A colostomy is an operation to divert one end of the colon (part of the bowel) through an opening in the tummy.
The opening is called a stoma. A pouch can be placed over the stoma to collect your poo (stools).
A colostomy can be permanent or temporary.
When a colostomy is needed
A colostomy may be needed if, as the result of an illness, injury or problem with your digestive system, you can’t pass stools through your anus.
You may have a colostomy to treat:
- bowel cancer
- Crohn’s disease
- anal cancer
- vaginal cancer or cervical cancer
- bowel incontinence
- Hirschsprung’s disease
A colostomy is often used after a section of the colon has been removed and the bowel can’t be joined back together.
This may be temporary and followed by another operation to reverse the colostomy at a later date, or it may be permanent.
Read more about reversing a colostomy.
How a colostomy is carried out
A colostomy is carried out under general anaesthetic, using either:
- open surgery (laparotomy) – where a long cut (incision) is made in the tummy to access the colon, or
- laparoscopic (keyhole surgery) – where the surgeon makes several smaller incisions and uses a tiny camera and surgical instruments to access the colon
Generally, keyhole surgery is the preferred option because recovery is quicker and the risk of complications is lower.
There are two main types of colostomy: a loop colostomy and an end colostomy. The specific technique used will depend on your circumstances.
A loop colostomy is often used if the colostomy is temporary as it’s easier to reverse.
In a loop colostomy, a loop of colon is pulled out through a cut in your tummy. The loop is opened up and stitched to your skin to form an opening called a stoma.
The stoma has two openings that are close together. One is connected to the functioning part of your bowel, where waste leaves your body after the operation.
The other opening is connected to the “inactive” part of your bowel, leading to your rectum.
In some cases, a support device (a rod or bridge) may be used to hold the loop of colon in place while it heals. It’s usually removed after a few days.
With an end colostomy, one end of the colon is pulled out through a cut in your tummy and stitched to the skin to create a stoma.
An end colostomy is often permanent, but temporary end colostomies are sometimes used in emergencies to treat bowel obstructions, colon injuries or bowel cancer.
The position of the stoma will depend on the section of your colon that’s diverted, but it’s usually on the left-hand side of your tummy, below your waist.
If the operation is planned in advance, you’ll meet a specialist stoma nurse to discuss the positioning of the stoma.
The stoma will be red and moist and may bleed slightly, particularly in the beginning – this is normal.

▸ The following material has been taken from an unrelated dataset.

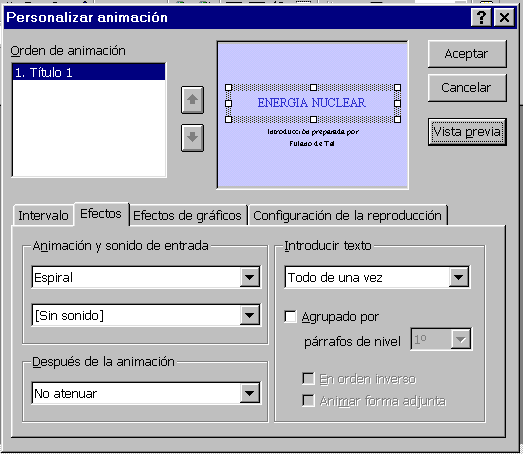Open the Espiral animation effect dropdown
523x454 pixels.
(x=249, y=277)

It shouldn’t be painful as it doesn’t have a nerve supply.
Stomas can vary in shape and size – some are fairly flat, while others protrude slightly.
Recovering from a colostomy
After having a colostomy, you’ll need to recover in hospital for a few days.
You may have:
- a drip in your vein to provide fluids
- a catheter to drain urine from your bladder
- an oxygen mask to help you breathe
A clear colostomy bag will be placed over the stoma so it can be easily monitored and drained. The first bag is often quite large – it’ll usually be replaced with a smaller bag before you go home.

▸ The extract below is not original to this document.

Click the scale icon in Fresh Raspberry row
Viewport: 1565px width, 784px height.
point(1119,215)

While you recover in hospital, a stoma nurse will show you how to care for your stoma, including how to empty and change the bag.
The nurse will teach you how to keep your stoma and surrounding skin clean and free from irritation, and give you advice about preventing infection.
They’ll also explain the different types of equipment available and how to get new supplies.
When you leave hospital, a local stoma nurse will visit you at home, or you may be asked to go to a stoma care clinic.
Most people are well enough to leave hospital 3 to 10 days after having a colostomy.
Once home, avoid strenuous activities that could place a strain on your abdomen, such as lifting heavy objects.
Your stoma nurse will give you advice about how soon you can go back to normal activities.
In the first few weeks after your operation, you may have more wind than usual (flatulence), and a discharge from your stoma.
This should start to improve as your bowel recovers from the effects of the operation.
Living with a colostomy
Adjusting to life with a colostomy can be challenging, but most people get used to it in time.
You may be concerned that your day-to-day activities will be restricted and other people will notice you’re wearing a colostomy bag.
Modern colostomy equipment is discreet and secure, and you should be able to do most of the activities you enjoyed before without experiencing the symptoms that made the colostomy necessary in the first place.
Your specialist stoma nurse will be able to give you further support and advice to help you adapt to life with a colostomy.
Colostomy UK provides support, reassurance and practical advice to anyone who’s had, or is about to have, stoma surgery.
Their website has information about products you may find useful, and also provides details of stoma support groups in your area.